La journée de la femme en Tunisie


Fête ou défaite ?

 

La Journée Nationale de la Femme en Tunisie, 56ème du nom, est singulièrement déterminante en cette année 2012. Célébrant l’avènement du Code du Statut Personnel, loi laïque qui consacre l’intégrité pleine et entière de la femme et l’entrée de la Tunisie dans une ère moderniste, elle semble particulièrement menacée par le gouvernement provisoire.

 

Manif de femmes en Tunisie dans les années 60

En plein ramadan, les appels à la mobilisation marquent donc les semaines qui précèdent une fête largement commémorée sous les deux  présidences précédentes et la première année de la « révolution de jasmin ».

 

Une mobilisation antisexiste

Particuliers, associations (pas moins d’une trentaine), partis démocratiques, syndicats de gauche et modérés, collectifs d’artistes s’unissent pour maintenir les acquis d’une loi passée dans les mœurs. La toile, relaie les médias censurés ou censeurs. Les pétitions de tous ordres parviennent aux instances nationales, comme aux internationales prônant les droits de l’homme.

 

« Message à toutes les femmes qui hésitent encore : Toi femme, femme émancipée, femme militante, tu te demandes s'il faut être le 13 août dans la rue ? Tu te demandes si d'autres causes ne sont pas plus importantes. Rien ne peut se construire sans la femme, sans une femme libre et égale de l'homme. Une femme "écrasée" comme le souhaitent les islamistes, équivaut à la mise en place de l'obscurantisme.

 »

Habiiba Ghribi, le symbole de la nouvelle Tunisie

 « Bien sûr faut-il que demain, toi femme, avec les hommes qui aiment leur pays, sois à l'Avenue Habib Bourguiba et pas à l'Avenue Med V. Il ne faut pas hésiter. La Tunisie a besoin de tous. Les libertés sont menacées et les femmes encore davantage. Demain tu as un devoir à accomplir : être dans la rue, être à Habib Bourguiba, celui qui t'a permis justement aujourd’hui de te poser ce genre de question ! »

 

Ainsi s’adresse un citoyen tunisien à ses compatriotes la veille de la Journée Nationale de la Femme.

 

Une culture du féminisme

Tout comme pour le politicien du 19ème siècle, Tahar Haddad, l’histoire de la Tunisie ne peut que se vivre au présent du féminisme.

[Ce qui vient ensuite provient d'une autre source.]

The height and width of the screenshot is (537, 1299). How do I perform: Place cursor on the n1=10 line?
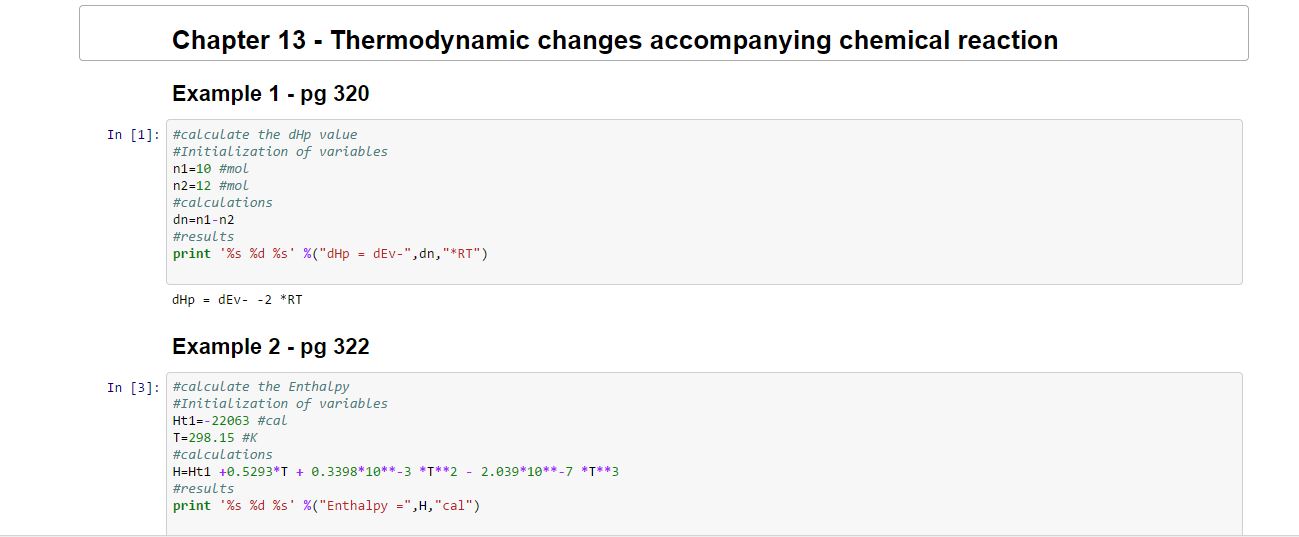tap(210, 169)
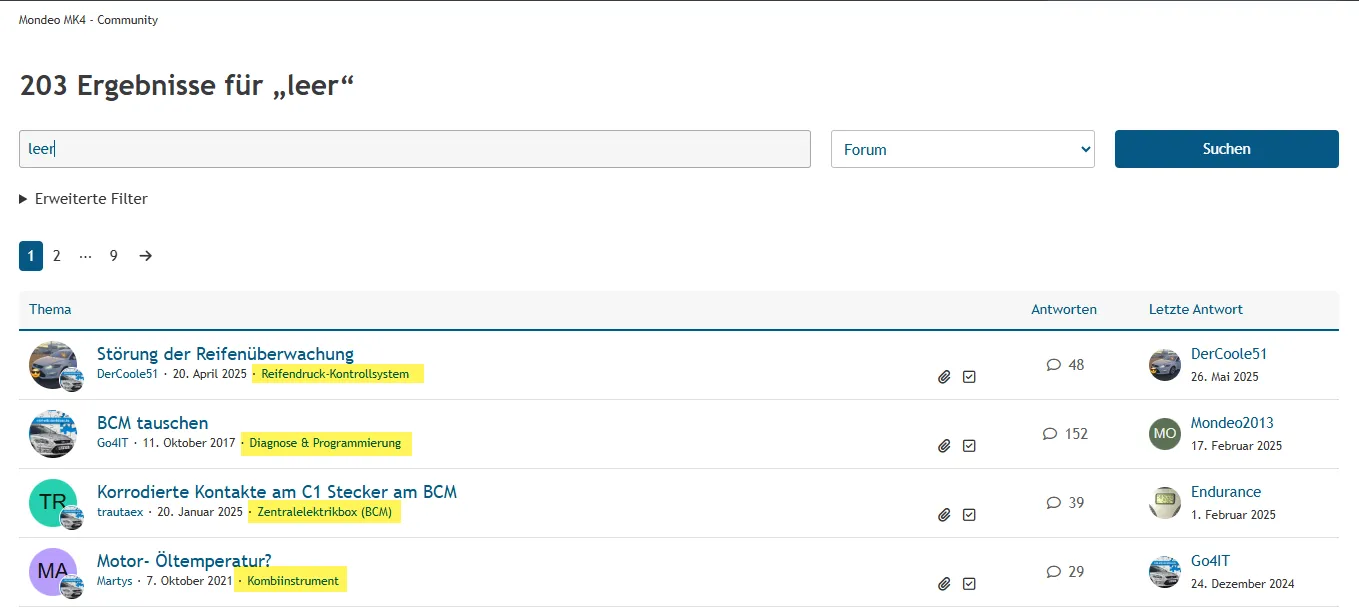Jump to page 9 of results
Viewport: 1359px width, 611px height.
pyautogui.click(x=114, y=256)
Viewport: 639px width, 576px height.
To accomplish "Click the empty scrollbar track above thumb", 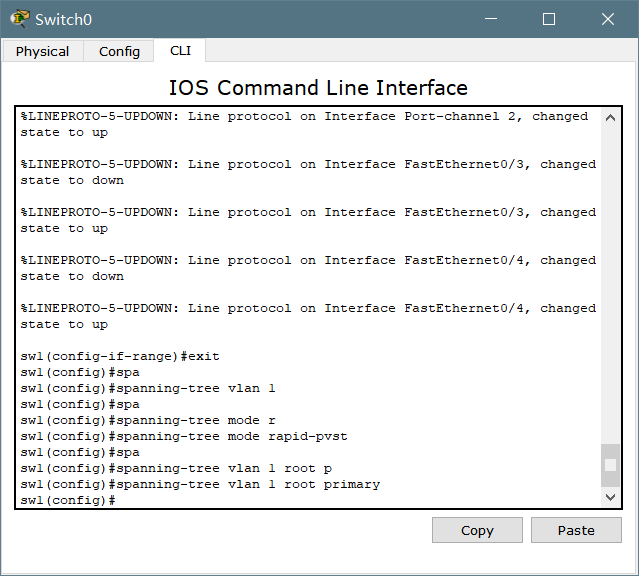I will click(x=610, y=280).
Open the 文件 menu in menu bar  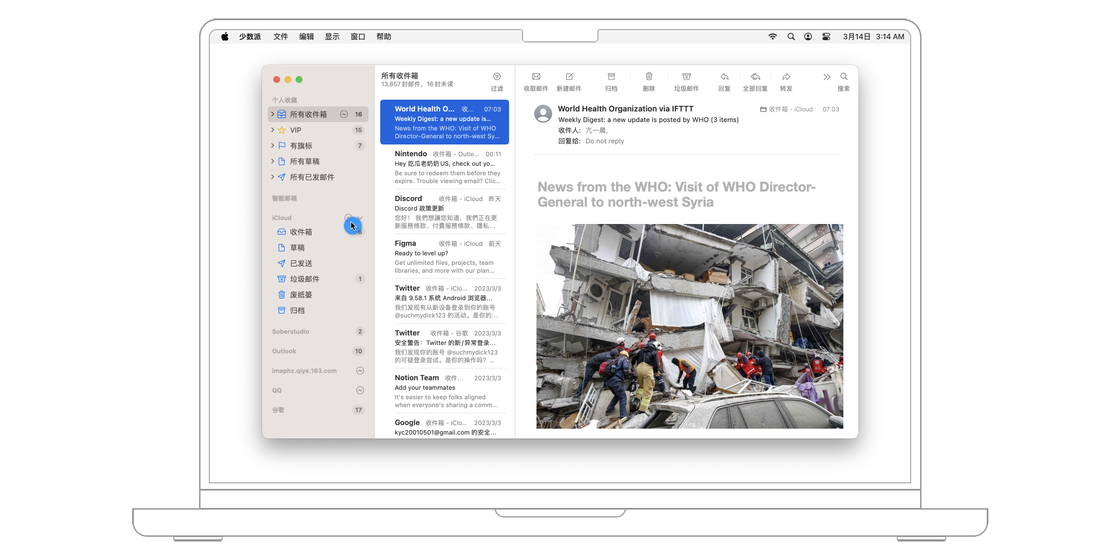281,37
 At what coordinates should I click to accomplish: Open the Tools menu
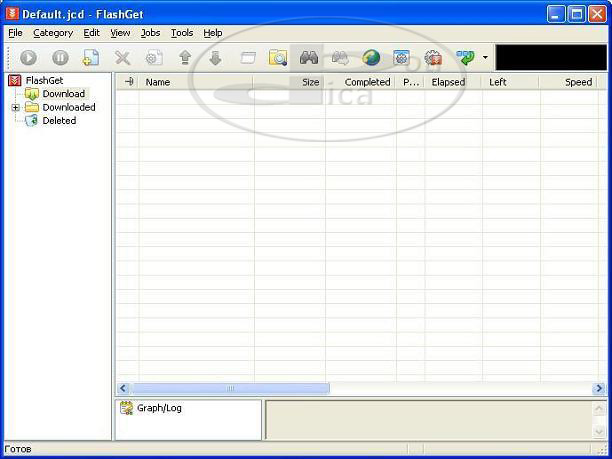181,33
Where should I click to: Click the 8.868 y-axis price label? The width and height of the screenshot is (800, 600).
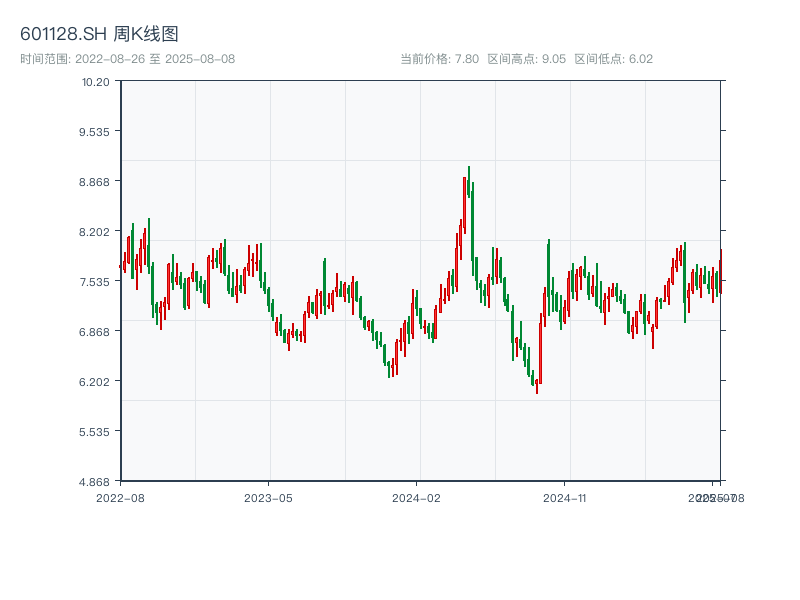click(94, 182)
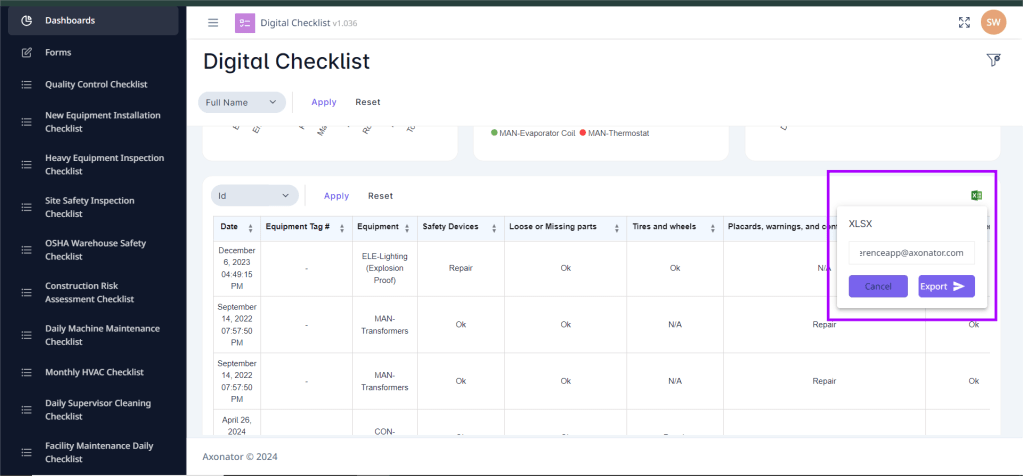Screen dimensions: 1023x476
Task: Click the red MAN-Thermostat legend dot
Action: click(584, 132)
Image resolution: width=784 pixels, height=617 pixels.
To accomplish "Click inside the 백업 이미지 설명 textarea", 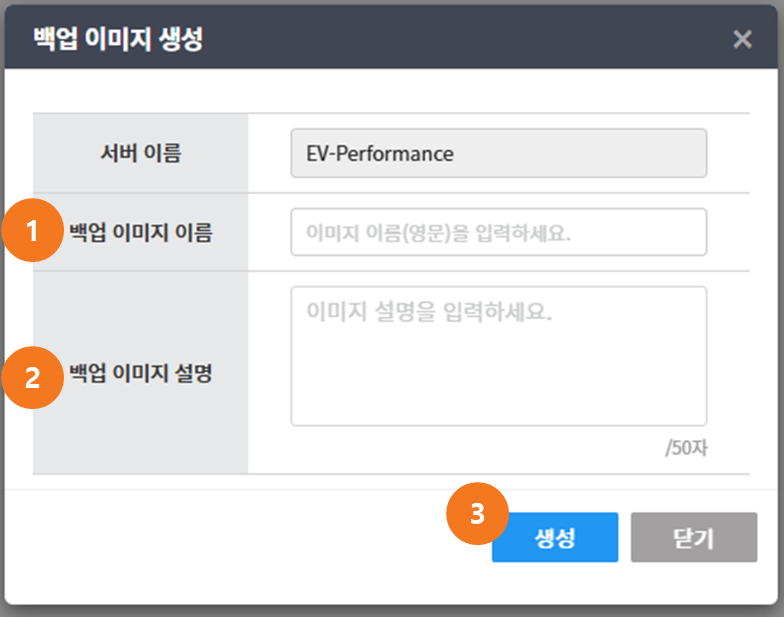I will 498,370.
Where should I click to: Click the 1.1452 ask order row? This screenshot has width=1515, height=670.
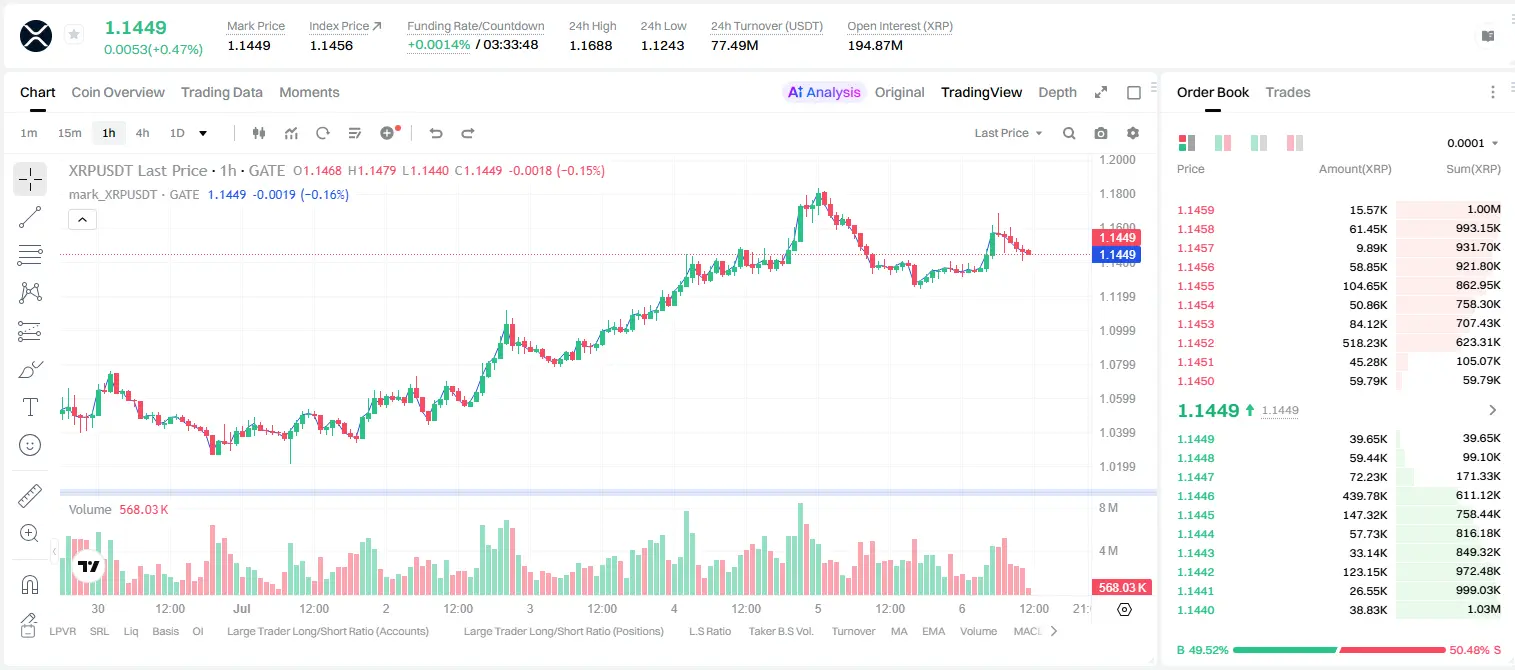click(x=1339, y=343)
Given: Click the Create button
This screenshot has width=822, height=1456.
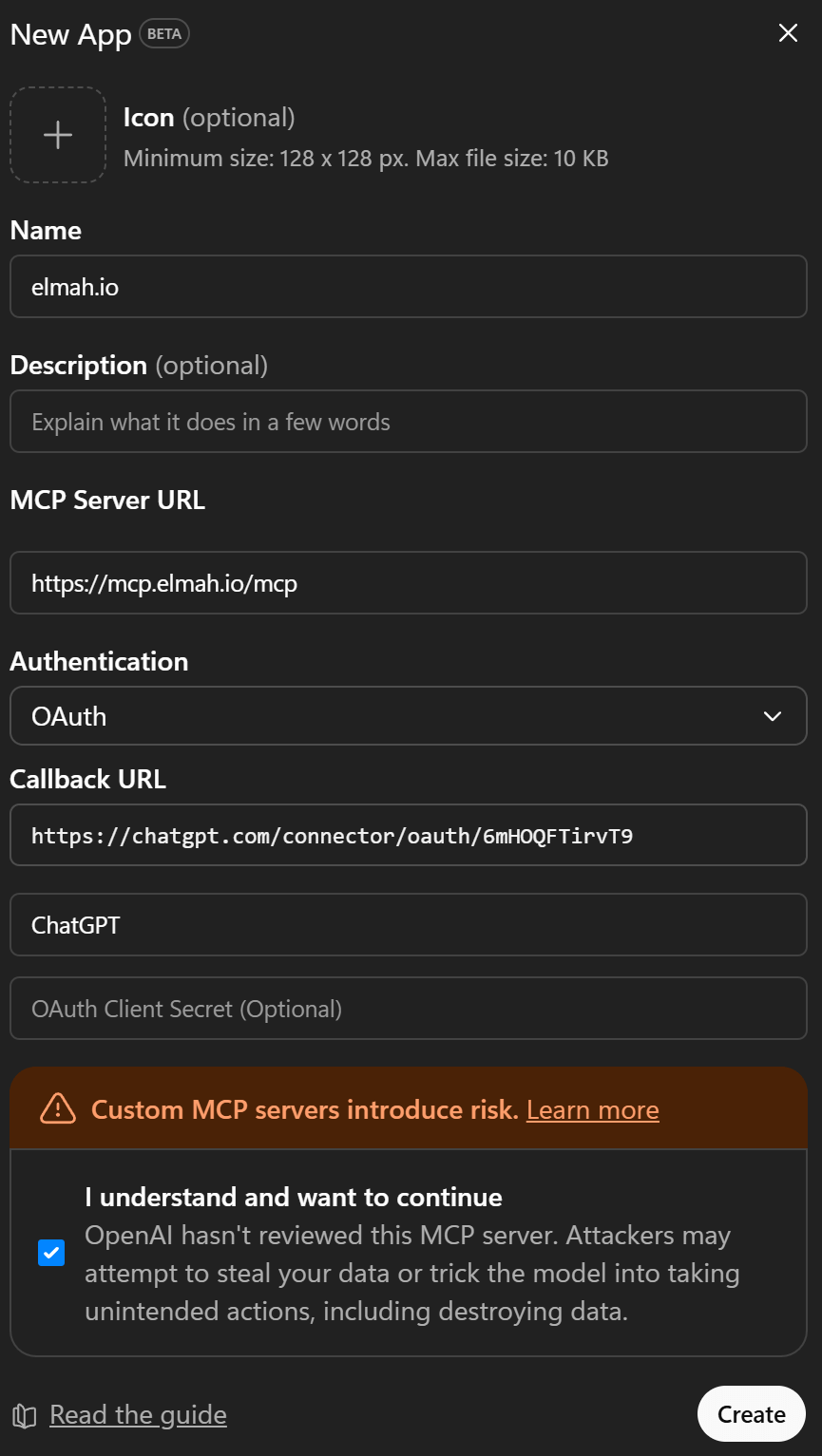Looking at the screenshot, I should (751, 1413).
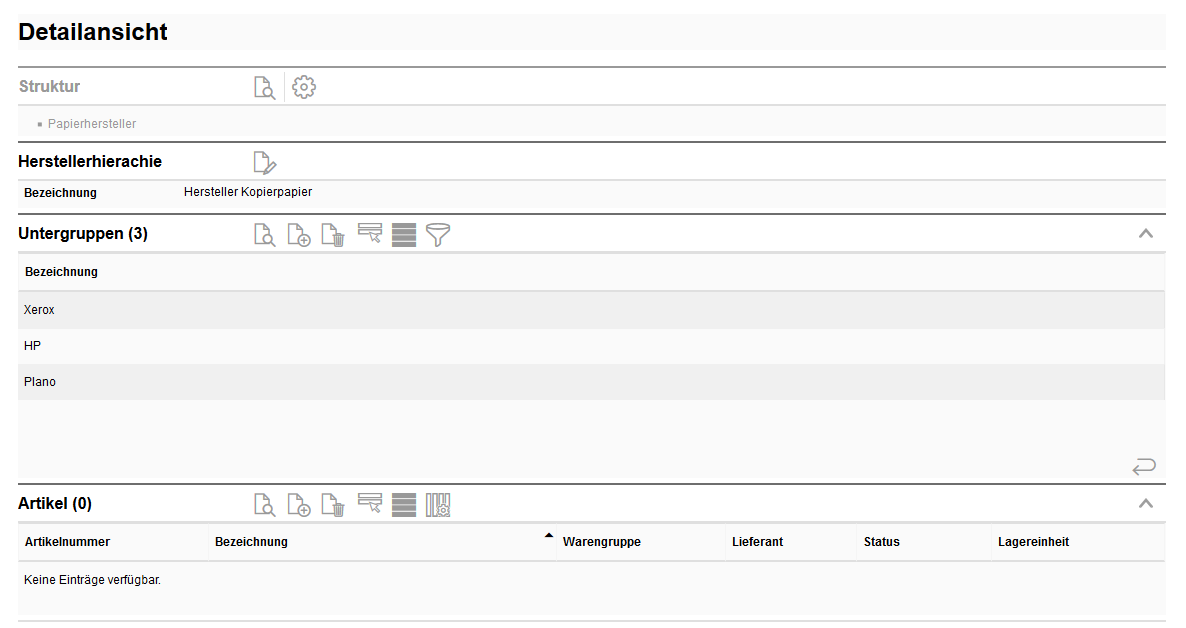Click the Papierhersteller structure item
The height and width of the screenshot is (628, 1186).
92,124
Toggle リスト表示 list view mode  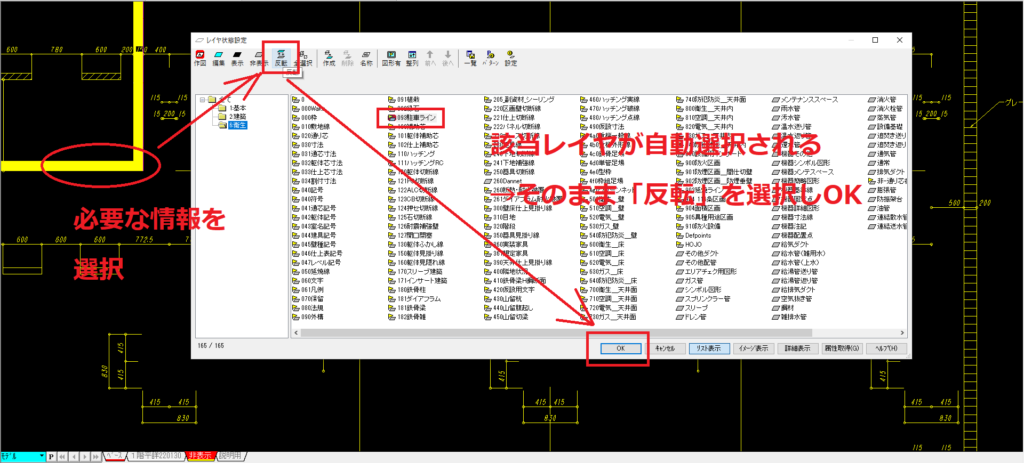pos(705,348)
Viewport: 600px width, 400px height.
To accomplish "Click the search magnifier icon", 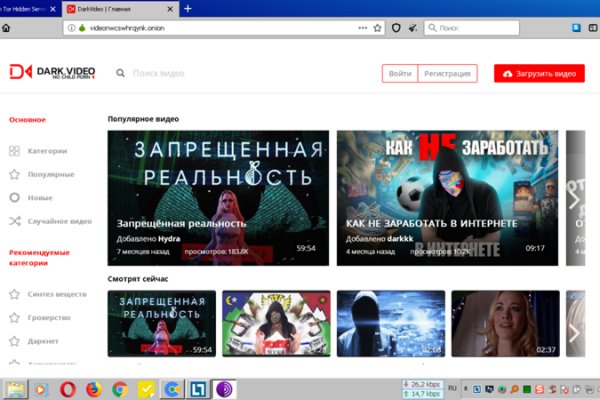I will [x=121, y=73].
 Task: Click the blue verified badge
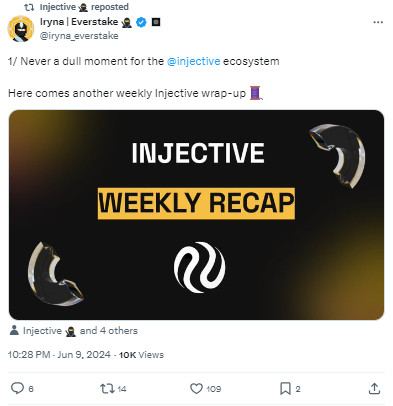coord(141,22)
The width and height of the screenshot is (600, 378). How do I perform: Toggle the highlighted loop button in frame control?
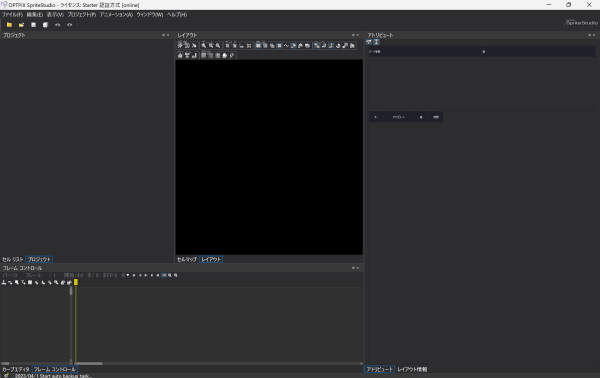point(164,275)
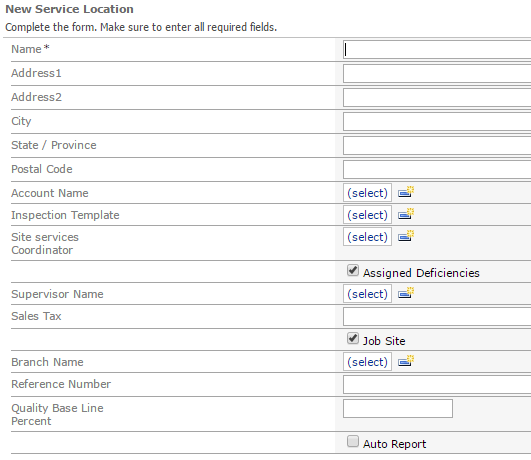Viewport: 531px width, 460px height.
Task: Click the Reference Number input field
Action: pyautogui.click(x=437, y=385)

Les Hommes lui sont ses plus fidèles alliés. Dès 1930, il écrit dans le volume Notre femme dans la législation islamique et la société :

 

 « Le devoir nous appelle aujourd’hui plus que jamais à sortir la femme de cet obscurantisme des siècles passés et à la considérer comme membre vivant et un partenaire égal à nous dans la vie… je la vois s’avançant sur le chemin du savoir et de l’éducation… Notre salut et notre liberté sont à ce prix. »

 

La tunisienne et son combat pour l’indépendance

 L’ère de la république tunisienne s’ouvre, quatre mois après l’indépendance, sur une société égalitariste. La date du 13 août 1956 en est la promulgation par le Code du Statut Personnel : son instigateur, le président, Habib Bourguiba.

 

Si ce code n’est pas parfait, le « combattant suprême » en fait graver de son vivant le principe émancipateur sur son mausolée : « libérateur de la femme ». Et dès les premières années de son mandat, nomme-t-il des femmes au rang de ministre.

 

Continuité ou rupture ?

Le processus de l’égalité, lancé simultanément avec la décolonisation, se poursuit encore actuellement. Pour en protéger les acquis, avec l’appui du syndicat de gauche le plus efficace, l’Union Générale Tunisienne du Travail (UGTT), la société civile poursuit sa lutte d’émancipation. Car les menaces de rétrogradation sont bien présentes.

 

Les Tunisiennes se battent aussi à Paris

Ainsi l’affirme l’analyse de l'économiste Mahmoud Ben Romdhane : « Est-il nécessaire de préciser que l'UGTT représente la colonne vertébrale de la société civile, qu'il a constitué, tout au long de l'histoire du pays, un véritable repère, un défenseur des acquis du pays et une protection contre les projets manichéens ou totalitaires. Dans la transition démocratique, il pèsera probablement d'un poids très lourd et sera un point de passage obligé, incontournable ».

 

Le film de Salma Baccar Fatma 75, sorti en 1976, relate le rôle important assumé par la femme dans l’histoire du pays.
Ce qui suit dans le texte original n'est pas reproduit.